INPUT DATA START

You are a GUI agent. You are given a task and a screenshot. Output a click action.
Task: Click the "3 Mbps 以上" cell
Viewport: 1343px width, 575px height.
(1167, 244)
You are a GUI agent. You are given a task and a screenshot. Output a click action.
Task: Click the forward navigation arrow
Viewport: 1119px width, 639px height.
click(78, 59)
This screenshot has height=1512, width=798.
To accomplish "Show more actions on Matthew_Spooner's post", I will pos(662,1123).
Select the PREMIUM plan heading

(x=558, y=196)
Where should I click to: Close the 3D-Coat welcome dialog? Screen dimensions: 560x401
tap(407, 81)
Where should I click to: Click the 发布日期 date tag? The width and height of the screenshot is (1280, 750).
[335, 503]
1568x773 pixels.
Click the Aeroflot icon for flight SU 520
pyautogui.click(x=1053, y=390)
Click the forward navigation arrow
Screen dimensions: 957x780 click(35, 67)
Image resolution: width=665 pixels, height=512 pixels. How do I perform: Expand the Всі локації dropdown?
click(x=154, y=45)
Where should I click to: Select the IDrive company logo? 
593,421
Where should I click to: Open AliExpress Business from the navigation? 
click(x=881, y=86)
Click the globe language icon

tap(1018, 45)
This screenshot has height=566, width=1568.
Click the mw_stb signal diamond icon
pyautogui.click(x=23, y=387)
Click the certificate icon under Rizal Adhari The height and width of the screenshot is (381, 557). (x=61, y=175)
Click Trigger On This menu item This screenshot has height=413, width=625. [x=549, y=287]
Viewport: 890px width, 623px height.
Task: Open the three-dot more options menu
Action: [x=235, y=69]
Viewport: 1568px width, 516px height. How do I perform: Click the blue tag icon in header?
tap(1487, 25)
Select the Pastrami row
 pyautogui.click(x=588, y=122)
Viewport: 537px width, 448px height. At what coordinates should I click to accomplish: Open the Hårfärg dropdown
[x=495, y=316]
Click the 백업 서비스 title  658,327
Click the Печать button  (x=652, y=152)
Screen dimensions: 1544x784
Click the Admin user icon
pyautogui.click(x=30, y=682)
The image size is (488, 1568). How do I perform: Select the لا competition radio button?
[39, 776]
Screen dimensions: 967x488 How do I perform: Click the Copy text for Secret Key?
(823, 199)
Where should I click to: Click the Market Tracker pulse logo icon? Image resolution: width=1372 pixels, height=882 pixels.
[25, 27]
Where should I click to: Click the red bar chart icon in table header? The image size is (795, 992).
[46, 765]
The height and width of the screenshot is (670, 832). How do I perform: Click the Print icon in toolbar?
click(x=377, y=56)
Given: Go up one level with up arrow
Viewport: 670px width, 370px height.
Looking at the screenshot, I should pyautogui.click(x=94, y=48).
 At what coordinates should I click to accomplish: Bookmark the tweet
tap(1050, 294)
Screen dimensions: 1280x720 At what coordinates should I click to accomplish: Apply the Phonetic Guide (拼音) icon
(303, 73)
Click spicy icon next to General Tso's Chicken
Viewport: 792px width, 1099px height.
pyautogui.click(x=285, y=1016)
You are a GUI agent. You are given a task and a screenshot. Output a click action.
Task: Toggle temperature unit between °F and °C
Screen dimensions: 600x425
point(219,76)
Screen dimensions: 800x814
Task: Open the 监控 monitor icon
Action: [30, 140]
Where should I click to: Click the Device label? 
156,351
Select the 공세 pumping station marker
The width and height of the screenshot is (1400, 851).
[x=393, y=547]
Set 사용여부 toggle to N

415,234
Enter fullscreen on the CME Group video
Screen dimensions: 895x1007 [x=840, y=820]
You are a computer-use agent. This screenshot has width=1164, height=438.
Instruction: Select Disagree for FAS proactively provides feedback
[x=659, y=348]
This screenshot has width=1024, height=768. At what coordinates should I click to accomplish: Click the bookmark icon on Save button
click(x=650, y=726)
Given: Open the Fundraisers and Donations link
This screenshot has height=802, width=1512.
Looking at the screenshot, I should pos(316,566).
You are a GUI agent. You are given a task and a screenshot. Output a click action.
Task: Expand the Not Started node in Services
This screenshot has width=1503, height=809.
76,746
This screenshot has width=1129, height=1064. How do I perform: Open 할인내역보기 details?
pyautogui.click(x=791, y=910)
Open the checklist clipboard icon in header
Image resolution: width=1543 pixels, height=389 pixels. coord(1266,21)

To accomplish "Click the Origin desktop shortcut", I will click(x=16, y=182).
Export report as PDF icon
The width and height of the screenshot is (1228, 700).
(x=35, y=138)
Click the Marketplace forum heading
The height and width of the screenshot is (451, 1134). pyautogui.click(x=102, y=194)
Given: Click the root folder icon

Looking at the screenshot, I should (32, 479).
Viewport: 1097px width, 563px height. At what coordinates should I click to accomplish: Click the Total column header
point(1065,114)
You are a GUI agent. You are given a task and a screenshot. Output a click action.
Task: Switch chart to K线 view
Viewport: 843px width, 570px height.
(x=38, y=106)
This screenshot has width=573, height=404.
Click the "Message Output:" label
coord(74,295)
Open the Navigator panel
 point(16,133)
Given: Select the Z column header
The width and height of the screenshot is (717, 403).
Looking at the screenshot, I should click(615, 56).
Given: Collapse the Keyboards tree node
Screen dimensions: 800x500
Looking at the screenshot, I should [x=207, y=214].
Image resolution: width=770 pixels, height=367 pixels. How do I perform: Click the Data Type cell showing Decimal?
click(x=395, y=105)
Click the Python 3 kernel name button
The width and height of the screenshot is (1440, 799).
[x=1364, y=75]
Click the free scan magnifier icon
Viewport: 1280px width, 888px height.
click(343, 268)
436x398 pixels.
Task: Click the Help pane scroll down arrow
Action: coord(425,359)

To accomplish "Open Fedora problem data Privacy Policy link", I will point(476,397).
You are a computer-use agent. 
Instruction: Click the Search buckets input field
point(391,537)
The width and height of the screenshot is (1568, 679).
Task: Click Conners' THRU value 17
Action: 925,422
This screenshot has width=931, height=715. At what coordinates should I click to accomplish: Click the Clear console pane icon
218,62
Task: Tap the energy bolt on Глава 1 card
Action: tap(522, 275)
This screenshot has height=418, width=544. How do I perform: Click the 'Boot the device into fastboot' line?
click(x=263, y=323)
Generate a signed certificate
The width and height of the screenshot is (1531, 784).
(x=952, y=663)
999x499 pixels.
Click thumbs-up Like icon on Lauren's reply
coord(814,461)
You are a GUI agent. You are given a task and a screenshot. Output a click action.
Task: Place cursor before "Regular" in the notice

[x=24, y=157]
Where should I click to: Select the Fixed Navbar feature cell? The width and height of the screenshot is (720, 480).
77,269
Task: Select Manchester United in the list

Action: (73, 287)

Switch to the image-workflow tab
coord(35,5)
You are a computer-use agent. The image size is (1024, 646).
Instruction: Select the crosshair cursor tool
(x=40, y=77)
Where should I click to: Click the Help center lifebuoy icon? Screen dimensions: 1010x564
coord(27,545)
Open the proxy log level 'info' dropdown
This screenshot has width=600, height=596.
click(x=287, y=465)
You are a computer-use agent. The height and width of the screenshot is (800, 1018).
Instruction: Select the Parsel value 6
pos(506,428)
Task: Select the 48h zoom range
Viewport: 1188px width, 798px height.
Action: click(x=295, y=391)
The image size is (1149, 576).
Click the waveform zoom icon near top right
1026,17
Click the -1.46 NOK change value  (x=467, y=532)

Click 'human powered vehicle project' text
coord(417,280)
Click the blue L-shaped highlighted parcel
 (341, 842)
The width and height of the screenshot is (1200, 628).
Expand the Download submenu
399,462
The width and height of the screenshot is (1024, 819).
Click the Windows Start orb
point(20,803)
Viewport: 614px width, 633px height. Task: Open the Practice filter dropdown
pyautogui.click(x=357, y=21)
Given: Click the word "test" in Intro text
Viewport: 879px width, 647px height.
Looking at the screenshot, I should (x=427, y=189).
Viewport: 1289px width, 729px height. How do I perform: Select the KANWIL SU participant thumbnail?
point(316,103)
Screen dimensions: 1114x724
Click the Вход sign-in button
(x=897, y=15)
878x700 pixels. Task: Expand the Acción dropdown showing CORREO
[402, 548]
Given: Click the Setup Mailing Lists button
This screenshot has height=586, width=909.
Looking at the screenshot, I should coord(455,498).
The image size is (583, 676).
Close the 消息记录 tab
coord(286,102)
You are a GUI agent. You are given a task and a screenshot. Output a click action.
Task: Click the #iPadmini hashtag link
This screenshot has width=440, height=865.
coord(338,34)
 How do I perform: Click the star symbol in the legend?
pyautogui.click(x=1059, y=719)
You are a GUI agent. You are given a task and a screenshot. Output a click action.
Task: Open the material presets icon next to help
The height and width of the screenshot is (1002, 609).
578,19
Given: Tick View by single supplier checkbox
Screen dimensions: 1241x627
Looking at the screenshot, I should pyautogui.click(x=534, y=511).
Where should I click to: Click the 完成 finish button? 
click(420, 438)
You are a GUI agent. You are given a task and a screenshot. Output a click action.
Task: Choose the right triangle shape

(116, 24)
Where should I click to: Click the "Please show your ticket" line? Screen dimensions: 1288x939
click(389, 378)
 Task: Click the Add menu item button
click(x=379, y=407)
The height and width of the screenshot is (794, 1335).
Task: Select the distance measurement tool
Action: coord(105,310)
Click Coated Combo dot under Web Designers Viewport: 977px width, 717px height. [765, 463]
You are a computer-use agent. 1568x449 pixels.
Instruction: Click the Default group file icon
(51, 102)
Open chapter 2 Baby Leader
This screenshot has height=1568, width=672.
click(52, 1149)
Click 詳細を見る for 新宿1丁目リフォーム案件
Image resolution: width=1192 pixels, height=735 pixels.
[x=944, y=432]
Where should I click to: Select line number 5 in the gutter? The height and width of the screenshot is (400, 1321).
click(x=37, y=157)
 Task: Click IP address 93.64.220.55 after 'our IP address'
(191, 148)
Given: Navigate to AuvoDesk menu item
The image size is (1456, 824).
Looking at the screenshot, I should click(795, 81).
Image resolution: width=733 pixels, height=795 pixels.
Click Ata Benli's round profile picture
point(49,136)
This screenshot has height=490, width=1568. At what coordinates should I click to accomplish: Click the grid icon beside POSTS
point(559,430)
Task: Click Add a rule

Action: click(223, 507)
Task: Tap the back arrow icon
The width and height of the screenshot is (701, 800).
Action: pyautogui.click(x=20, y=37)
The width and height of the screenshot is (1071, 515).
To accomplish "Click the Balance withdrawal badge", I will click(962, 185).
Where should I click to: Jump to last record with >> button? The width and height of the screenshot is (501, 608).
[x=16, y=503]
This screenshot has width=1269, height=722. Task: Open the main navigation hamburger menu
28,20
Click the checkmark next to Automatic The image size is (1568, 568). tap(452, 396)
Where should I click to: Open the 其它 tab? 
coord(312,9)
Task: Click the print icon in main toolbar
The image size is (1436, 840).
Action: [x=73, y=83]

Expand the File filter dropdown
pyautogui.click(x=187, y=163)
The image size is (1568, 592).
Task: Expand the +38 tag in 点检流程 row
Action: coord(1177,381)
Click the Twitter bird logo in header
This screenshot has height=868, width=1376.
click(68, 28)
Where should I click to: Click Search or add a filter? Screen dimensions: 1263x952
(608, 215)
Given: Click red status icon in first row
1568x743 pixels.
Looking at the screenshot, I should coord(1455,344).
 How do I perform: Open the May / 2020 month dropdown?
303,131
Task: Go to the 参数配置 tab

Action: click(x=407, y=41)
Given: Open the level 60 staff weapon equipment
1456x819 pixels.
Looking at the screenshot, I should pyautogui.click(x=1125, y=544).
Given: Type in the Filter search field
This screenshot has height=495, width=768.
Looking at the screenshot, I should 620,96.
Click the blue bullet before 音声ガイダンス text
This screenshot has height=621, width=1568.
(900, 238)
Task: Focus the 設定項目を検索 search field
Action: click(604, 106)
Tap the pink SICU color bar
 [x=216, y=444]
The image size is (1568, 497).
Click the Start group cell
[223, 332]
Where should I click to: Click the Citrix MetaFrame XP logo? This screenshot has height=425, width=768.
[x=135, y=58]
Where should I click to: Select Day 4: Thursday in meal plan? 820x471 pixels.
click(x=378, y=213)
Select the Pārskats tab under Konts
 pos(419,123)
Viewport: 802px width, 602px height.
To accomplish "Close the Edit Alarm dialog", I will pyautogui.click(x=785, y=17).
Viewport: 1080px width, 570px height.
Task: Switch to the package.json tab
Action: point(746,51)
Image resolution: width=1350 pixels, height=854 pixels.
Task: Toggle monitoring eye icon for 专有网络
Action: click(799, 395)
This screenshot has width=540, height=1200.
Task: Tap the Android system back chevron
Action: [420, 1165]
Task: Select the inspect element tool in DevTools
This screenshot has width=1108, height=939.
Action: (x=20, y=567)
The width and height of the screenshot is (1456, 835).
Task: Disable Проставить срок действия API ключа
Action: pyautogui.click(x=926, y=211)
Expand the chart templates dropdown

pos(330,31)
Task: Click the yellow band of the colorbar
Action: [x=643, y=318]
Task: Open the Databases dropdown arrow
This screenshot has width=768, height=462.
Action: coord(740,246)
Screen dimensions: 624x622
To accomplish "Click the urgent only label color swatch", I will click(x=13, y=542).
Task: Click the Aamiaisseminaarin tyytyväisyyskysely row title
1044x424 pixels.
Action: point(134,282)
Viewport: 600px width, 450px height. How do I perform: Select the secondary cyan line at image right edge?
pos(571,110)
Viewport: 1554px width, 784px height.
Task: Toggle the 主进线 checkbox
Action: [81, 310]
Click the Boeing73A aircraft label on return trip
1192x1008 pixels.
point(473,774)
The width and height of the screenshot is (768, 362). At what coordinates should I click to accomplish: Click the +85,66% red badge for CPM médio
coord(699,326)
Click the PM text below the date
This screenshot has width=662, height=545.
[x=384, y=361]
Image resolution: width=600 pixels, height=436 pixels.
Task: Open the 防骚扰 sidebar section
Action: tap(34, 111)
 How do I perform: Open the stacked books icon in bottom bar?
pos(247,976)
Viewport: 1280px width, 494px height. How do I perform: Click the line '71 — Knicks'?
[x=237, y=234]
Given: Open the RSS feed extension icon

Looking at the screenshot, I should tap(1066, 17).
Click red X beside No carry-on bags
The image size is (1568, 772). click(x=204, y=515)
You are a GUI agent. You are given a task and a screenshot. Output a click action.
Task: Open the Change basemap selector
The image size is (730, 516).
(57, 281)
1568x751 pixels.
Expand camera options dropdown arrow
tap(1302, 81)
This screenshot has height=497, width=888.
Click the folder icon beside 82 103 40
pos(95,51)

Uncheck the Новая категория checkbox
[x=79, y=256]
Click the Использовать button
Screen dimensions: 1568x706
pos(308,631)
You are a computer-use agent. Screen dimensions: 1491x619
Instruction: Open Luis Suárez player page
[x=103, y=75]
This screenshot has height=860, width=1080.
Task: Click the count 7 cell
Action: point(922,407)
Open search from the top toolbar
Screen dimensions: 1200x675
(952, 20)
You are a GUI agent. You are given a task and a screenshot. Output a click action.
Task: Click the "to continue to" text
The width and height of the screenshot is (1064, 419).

INPUT DATA END

BRIEF:
Please repeat word for word the lines above that run from the beginning through the line containing "This screenshot has height=1512, width=798.", keeping both the first and that last line.

EXPECTED ANSWER:
You are a GUI agent. You are given a task and a screenshot. Output a click action.
Task: Click the "3 Mbps 以上" cell
Viewport: 1343px width, 575px height.
(1167, 244)
You are a GUI agent. You are given a task and a screenshot. Output a click action.
Task: Click the forward navigation arrow
Viewport: 1119px width, 639px height.
click(78, 59)
This screenshot has height=1512, width=798.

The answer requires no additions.